Suppose a politician speaks hate speech against a particular community. Hearers can easily detect and reject such speech as emotional manipulation. But suppose that politician cunningly plants innuendos and rumors about the targeted community. Hearers get subtly affected: they don’t openly voice those doubts, but they just start treating that community with reservation and suspicion. 

Inside us is our mind which is wilier than the wiliest politician. The Bhagavad-gita (06.06) warns that the mind can be our worst enemy. It acts inimically by inciting us toward sensual pleasures, triggering lower desires within us. But it acts even more inimically when it starts insinuating and planting doubts within us: Does God really exist? Is this religion stuff for real? Are these devotees just a bunch of religious nuts?

Having such doubts is not the problem; they can occur in any thoughtful person. And these doubts can be addressed by expert spiritual teachers who present spirituality rationally. 
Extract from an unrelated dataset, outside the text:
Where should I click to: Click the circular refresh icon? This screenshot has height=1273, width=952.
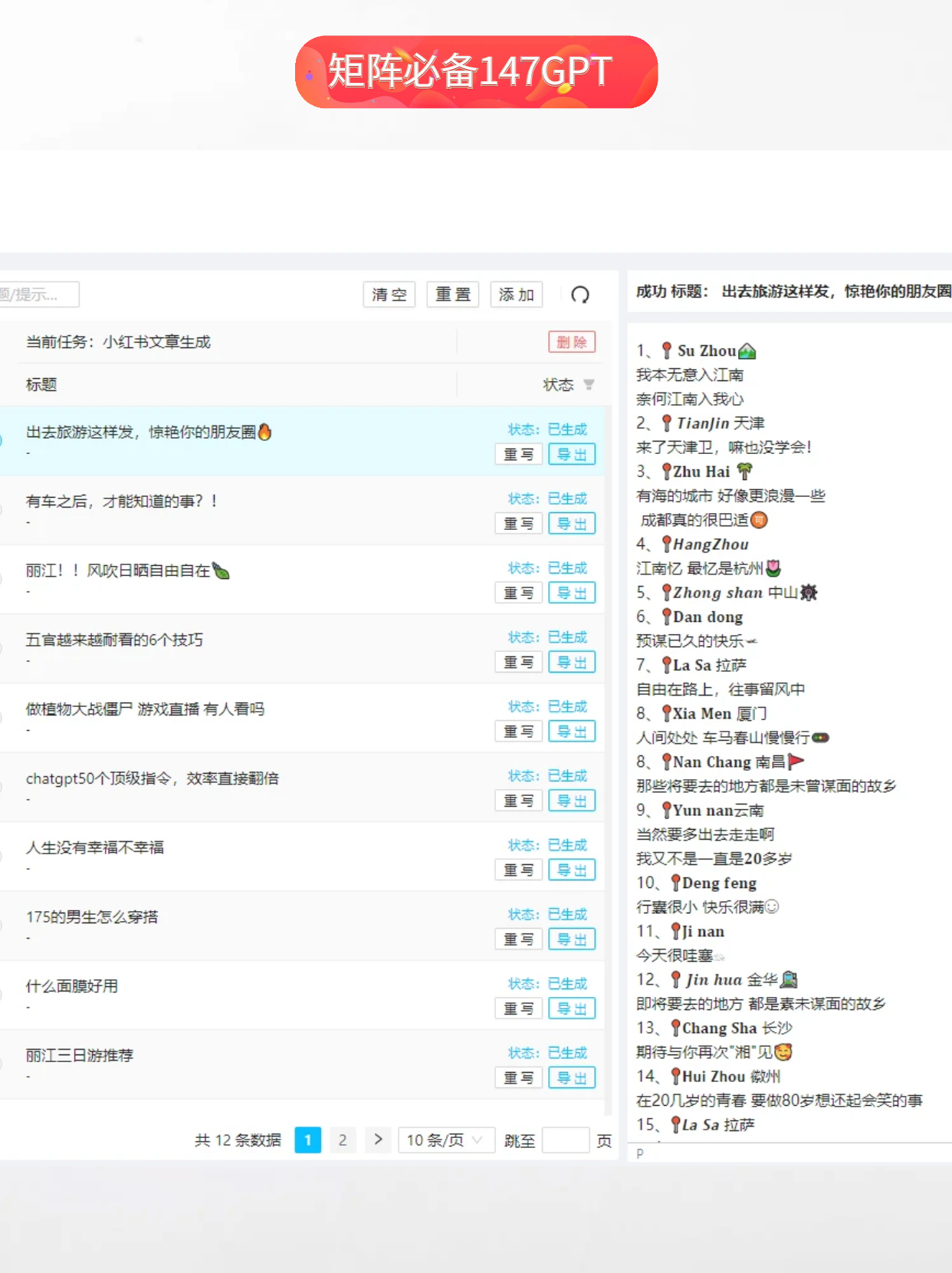click(x=580, y=294)
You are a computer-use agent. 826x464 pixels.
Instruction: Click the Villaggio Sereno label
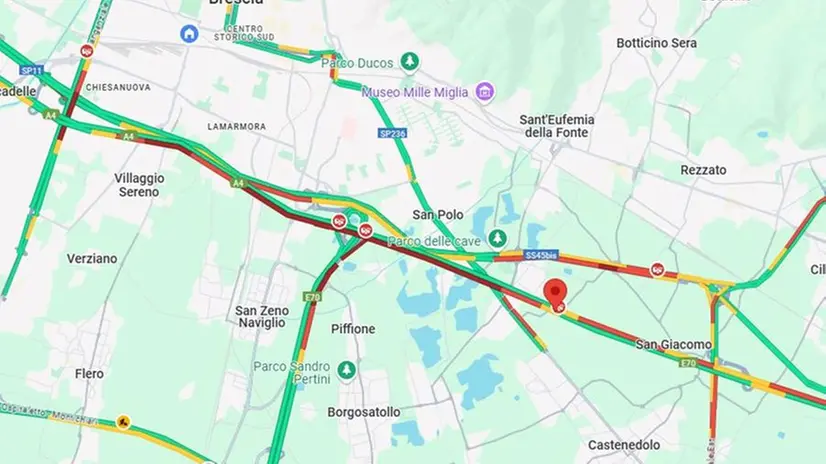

But the mind often creates a vague cloud of doubt whereby we don’t voice our doubts or subject those doubts to rational scrutiny. Instead, we just become aloof and suspicious about our faith-tradition and especially about its ultimate purpose: pure love for the all-attractive supreme, Krishna. When we keep ourselves at an emotional distance from Krishna, we can’t get any taste in him. And such phases of tastelessness increase, our doubts: “What is the point of doing all this?” Those doubts trigger a vicious cycle that increasingly alienates us from Krishna. 

To protect ourselves from being thus misled, we need to first understand the mind’s manipulative modus operandi. And then we deploy our rational faculty not just to question our faith but also to question our doubts. If we let Gita wisdom guide us in monitoring our mind, we can counter it when it incites and when it insinuates, thereby outsmarting it.  

 

Think it over: 

  • How is the mind like a wily politician?
  • How does the mind alienate us from Krishna?
  • How can we outsmart our mind?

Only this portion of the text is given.